**WHAT THE TASK REQUIRES**
Please write out the complete listing that follows, exactly as it reads.
· · · · · · ·
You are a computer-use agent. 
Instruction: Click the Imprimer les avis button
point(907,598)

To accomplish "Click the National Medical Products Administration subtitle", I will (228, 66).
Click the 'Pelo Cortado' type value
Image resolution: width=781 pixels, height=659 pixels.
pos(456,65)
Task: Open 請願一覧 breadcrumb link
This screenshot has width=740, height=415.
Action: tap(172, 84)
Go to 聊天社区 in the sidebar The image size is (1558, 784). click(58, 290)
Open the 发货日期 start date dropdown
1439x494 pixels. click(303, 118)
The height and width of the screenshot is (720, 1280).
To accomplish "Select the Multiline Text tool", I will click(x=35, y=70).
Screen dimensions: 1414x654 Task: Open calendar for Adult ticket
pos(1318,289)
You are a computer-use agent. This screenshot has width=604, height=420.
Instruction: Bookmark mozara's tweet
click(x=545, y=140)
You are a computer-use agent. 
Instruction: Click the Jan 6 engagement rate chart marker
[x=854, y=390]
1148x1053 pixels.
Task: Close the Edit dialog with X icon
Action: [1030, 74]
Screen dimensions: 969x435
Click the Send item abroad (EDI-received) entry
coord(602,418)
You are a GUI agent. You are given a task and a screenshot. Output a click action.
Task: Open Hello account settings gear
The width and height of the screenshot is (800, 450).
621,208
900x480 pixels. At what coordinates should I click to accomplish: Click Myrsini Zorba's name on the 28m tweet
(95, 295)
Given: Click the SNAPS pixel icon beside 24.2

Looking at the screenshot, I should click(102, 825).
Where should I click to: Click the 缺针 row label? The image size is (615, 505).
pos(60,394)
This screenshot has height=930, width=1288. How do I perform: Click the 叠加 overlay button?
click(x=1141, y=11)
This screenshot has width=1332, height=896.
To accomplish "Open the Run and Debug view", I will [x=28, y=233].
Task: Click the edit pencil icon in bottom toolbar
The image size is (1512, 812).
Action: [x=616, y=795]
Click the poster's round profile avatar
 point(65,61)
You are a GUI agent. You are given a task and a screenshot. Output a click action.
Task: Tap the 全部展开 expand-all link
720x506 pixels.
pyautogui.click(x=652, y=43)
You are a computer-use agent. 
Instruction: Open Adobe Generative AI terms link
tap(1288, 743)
· · · · · · ·
**SOLVED PROBLEM**
You are a computer-use agent. 
Instruction: Click the Imprimer les avis button
point(907,598)

To accomplish "Click the National Medical Products Administration subtitle", I will (228, 66).
Click the 'Pelo Cortado' type value
Image resolution: width=781 pixels, height=659 pixels.
pos(456,65)
Task: Open 請願一覧 breadcrumb link
This screenshot has width=740, height=415.
Action: tap(172, 84)
Go to 聊天社区 in the sidebar The image size is (1558, 784). click(58, 290)
Open the 发货日期 start date dropdown
1439x494 pixels. click(303, 118)
The height and width of the screenshot is (720, 1280).
To accomplish "Select the Multiline Text tool", I will click(x=35, y=70).
Screen dimensions: 1414x654 Task: Open calendar for Adult ticket
pos(1318,289)
You are a computer-use agent. This screenshot has width=604, height=420.
Instruction: Bookmark mozara's tweet
click(x=545, y=140)
You are a computer-use agent. 
Instruction: Click the Jan 6 engagement rate chart marker
[x=854, y=390]
1148x1053 pixels.
Task: Close the Edit dialog with X icon
Action: [1030, 74]
Screen dimensions: 969x435
Click the Send item abroad (EDI-received) entry
coord(602,418)
You are a GUI agent. You are given a task and a screenshot. Output a click action.
Task: Open Hello account settings gear
The width and height of the screenshot is (800, 450).
621,208
900x480 pixels. At what coordinates should I click to accomplish: Click Myrsini Zorba's name on the 28m tweet
(95, 295)
Given: Click the SNAPS pixel icon beside 24.2

Looking at the screenshot, I should click(102, 825).
Where should I click to: Click the 缺针 row label? The image size is (615, 505).
pos(60,394)
This screenshot has height=930, width=1288. How do I perform: Click the 叠加 overlay button?
click(x=1141, y=11)
This screenshot has width=1332, height=896.
To accomplish "Open the Run and Debug view", I will [x=28, y=233].
Task: Click the edit pencil icon in bottom toolbar
The image size is (1512, 812).
Action: [x=616, y=795]
Click the poster's round profile avatar
 point(65,61)
You are a GUI agent. You are given a task and a screenshot. Output a click action.
Task: Tap the 全部展开 expand-all link
720x506 pixels.
pyautogui.click(x=652, y=43)
You are a computer-use agent. 
Instruction: Open Adobe Generative AI terms link
tap(1288, 743)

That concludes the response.